Well, no discussion would be complete without addressing the most infamous aspect of Cupping: the marks.
OK, I’ll admit it. Cupping is like a hickey. Practitioners won’t say that to avoid sexualizing soft tissue therapy... but it’s the simplest way to understand what Cupping marks are.
They aren’t a bruise, because the marks aren’t tender or painful like a bruise. The most accurate term is “hematoma.”
Marks develop when cups are left on for longer periods of time at intense levels. Stationary Fire Cupping will probably leave marks; gliding silicone Cupping will leave lighter marks or no marks.
Cupping marks are not permanent. They usually fade in 5 days or so.
Traditional Chinese Medicine explains the marks as a sign of stagnant Qi (Chi). The theory is toxins have been brought to the surface and removed from the body, and therefore the goal is create as many dark marks as possible. The truth is no one can fully explain the marks yet, and until we understand what’s happening to the body, it may be inadvisable to purposefully create dark marks .
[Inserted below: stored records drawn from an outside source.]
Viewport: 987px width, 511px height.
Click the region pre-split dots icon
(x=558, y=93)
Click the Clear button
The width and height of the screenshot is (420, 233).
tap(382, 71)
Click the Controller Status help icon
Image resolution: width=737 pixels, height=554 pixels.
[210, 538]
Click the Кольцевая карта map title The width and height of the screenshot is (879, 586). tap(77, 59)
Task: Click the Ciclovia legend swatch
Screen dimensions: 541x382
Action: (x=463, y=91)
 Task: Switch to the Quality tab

A mark sometimes develops “petechiae,” tiny little red dots. Petechiae is the result of micro-hemorrhage of the blood vessels. What’s interesting is that with repeated cupping, marks and petechiae will no longer appear. The theory is that this minor tearing of blood vessels allows for the vessels to heal again stronger, in the same way that exercise works: you lift weights, tear muscle fibers, and they heal back stronger than before. Whether this is true or not has yet to be proven.
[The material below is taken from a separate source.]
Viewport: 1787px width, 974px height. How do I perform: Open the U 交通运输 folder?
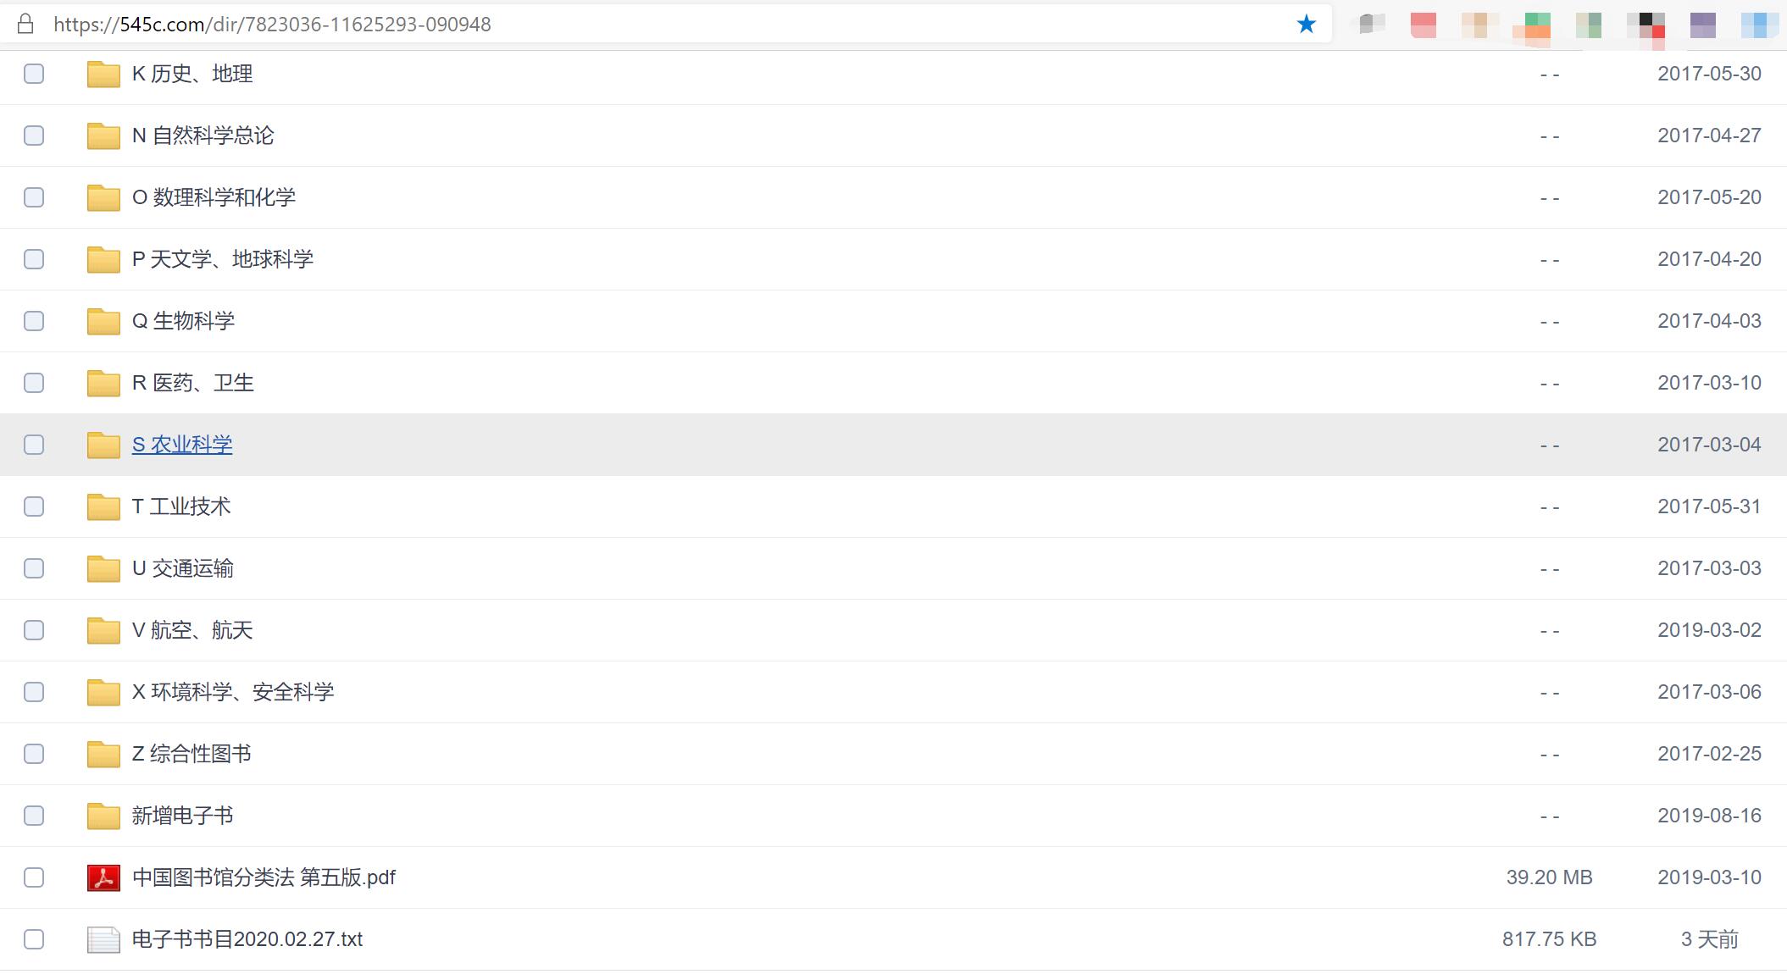point(182,568)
In my practice, I do not see marks as dangerous nor as an ideal outcome. I only leave cups on for short periods of time to minimize the development of marks.
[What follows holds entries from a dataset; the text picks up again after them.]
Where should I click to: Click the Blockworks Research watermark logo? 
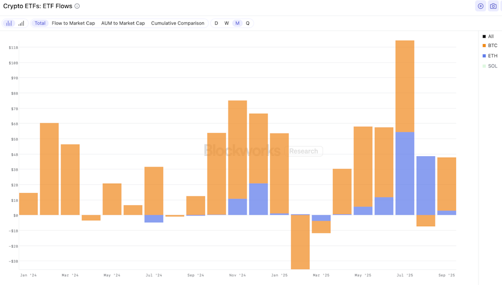click(x=263, y=151)
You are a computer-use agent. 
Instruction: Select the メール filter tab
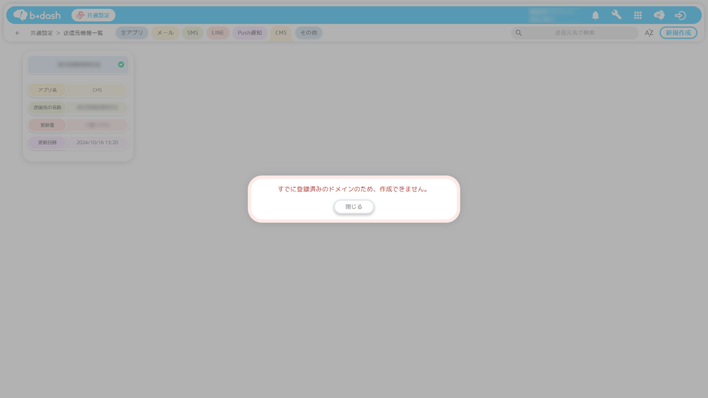[x=165, y=33]
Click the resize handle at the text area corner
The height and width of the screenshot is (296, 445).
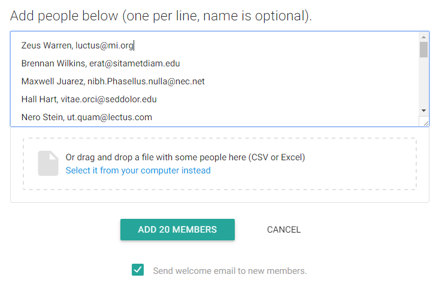point(425,123)
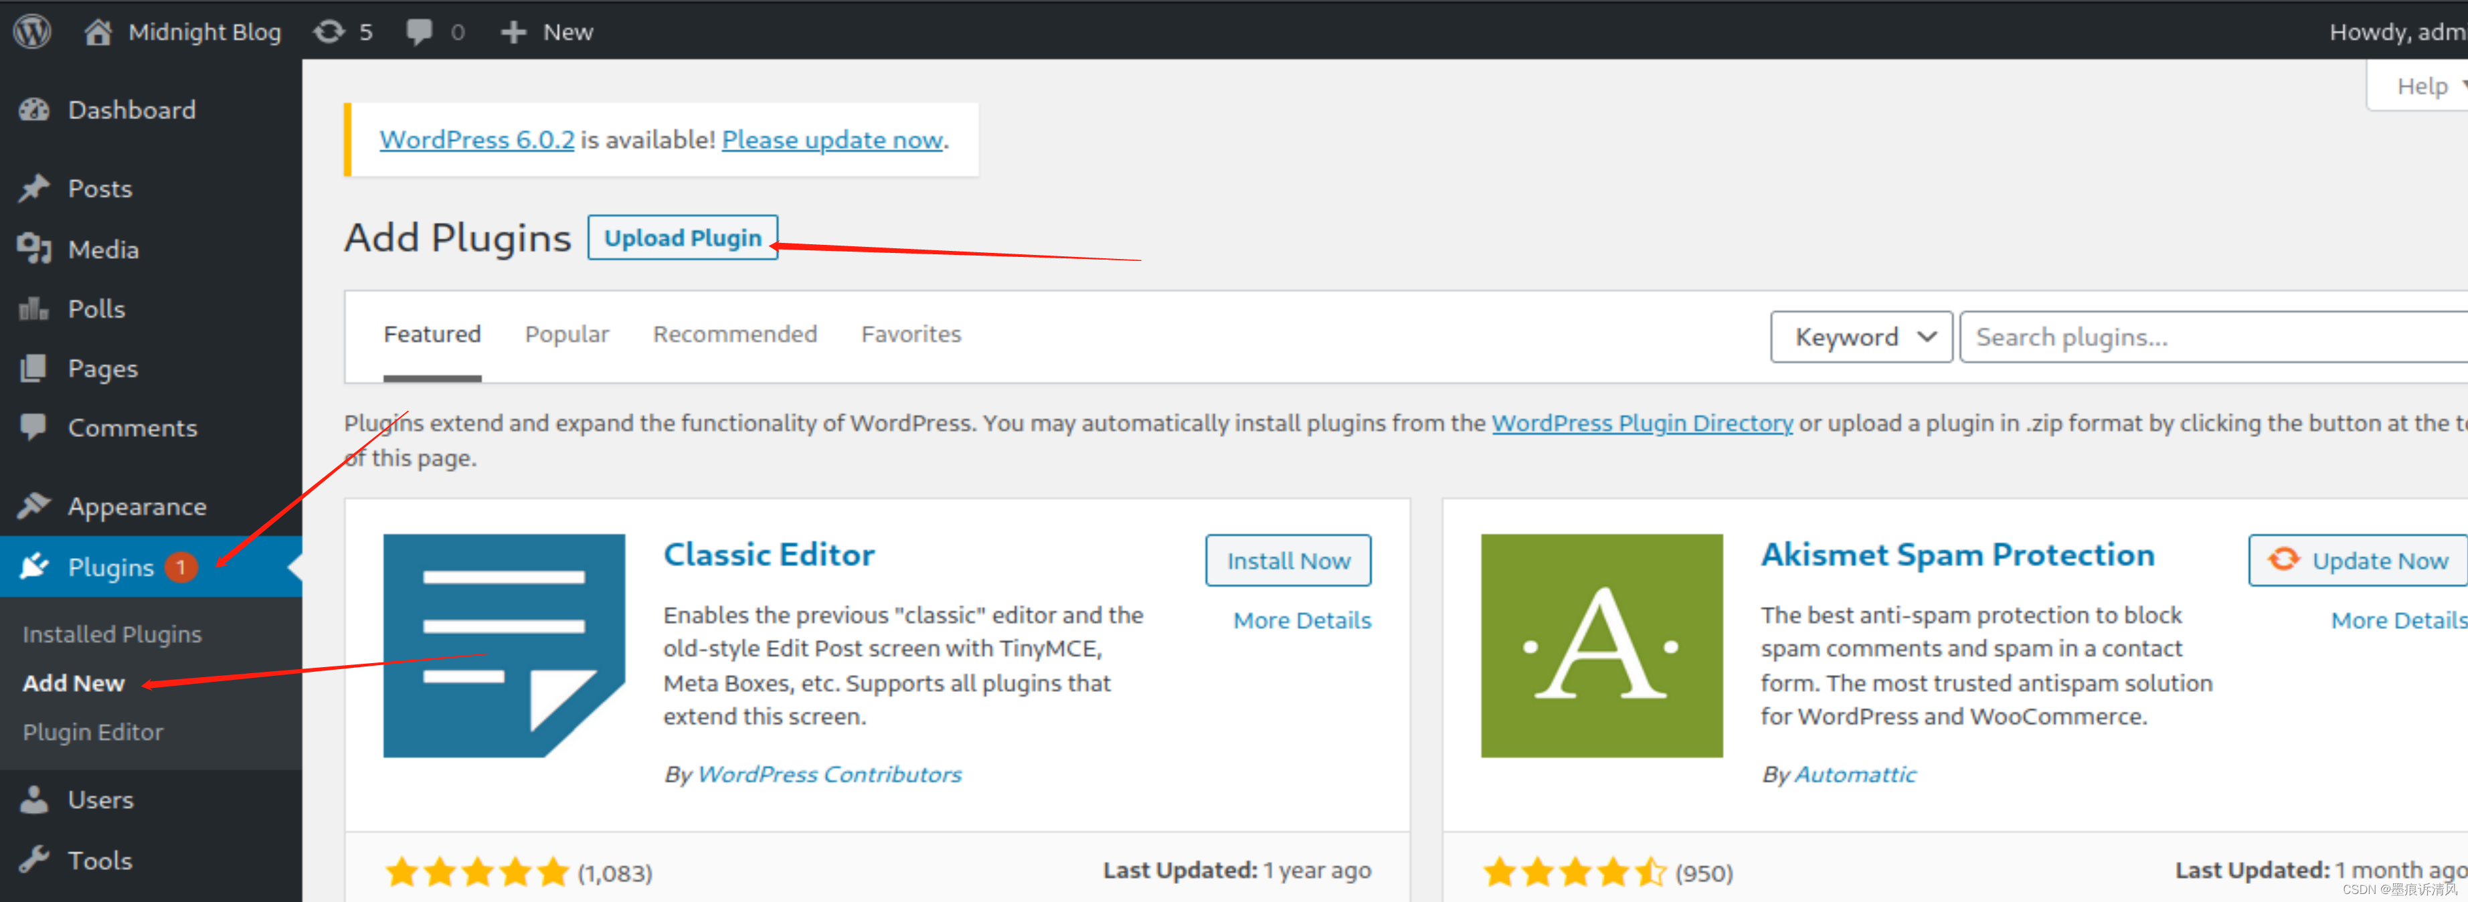Image resolution: width=2468 pixels, height=902 pixels.
Task: Switch to the Recommended tab
Action: (734, 334)
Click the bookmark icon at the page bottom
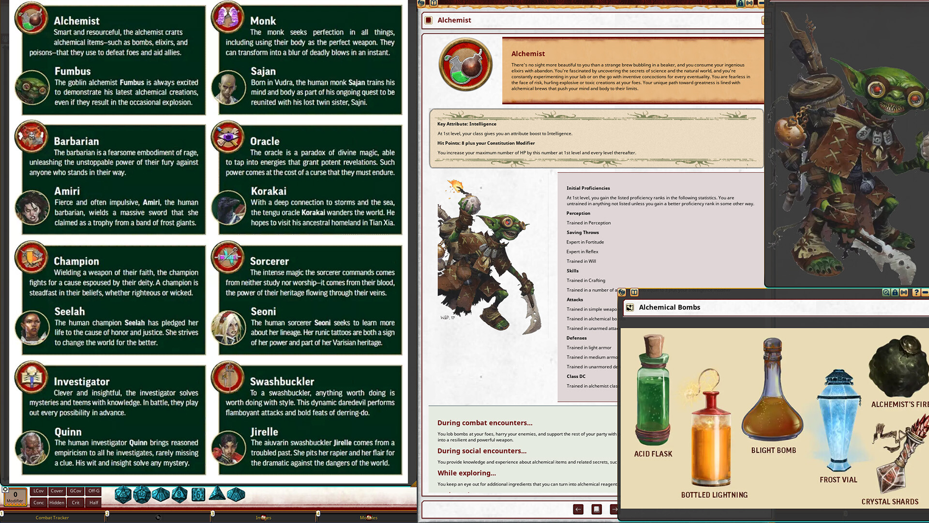 pyautogui.click(x=597, y=509)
You can get Cupping without any marks: let your practitioner know you don’t want marks, and they can adjust the treatment for you.
Ready to get Cupped?
Cupping and massage are a great combo for relaxation, muscle health, and pain relief.
As you’ve learned by now, not all cupping is created equal, so put some consideration into who you book an appointment with. TCM Practitioners, Physical Therapists, Chiropractors, and Massage Therapists are some of the health care practitioners who perform cupping therapy. Ask your practitioner about their training and experience before receiving treatment, and listen to the language they use around marks.
Please note that Cupping is not suitable for everyone. If you have a condition that affects cardiovascular system such as Diabetes, deep vein thrombosis, or low blood pressure, or if you have skin fragility or lesions, Cupping is not recommended for you. Cupping is safe during pregnancy with certain precautions, same as massage. Always disclose your full health history and the medications you’re currently taking to your practitioner.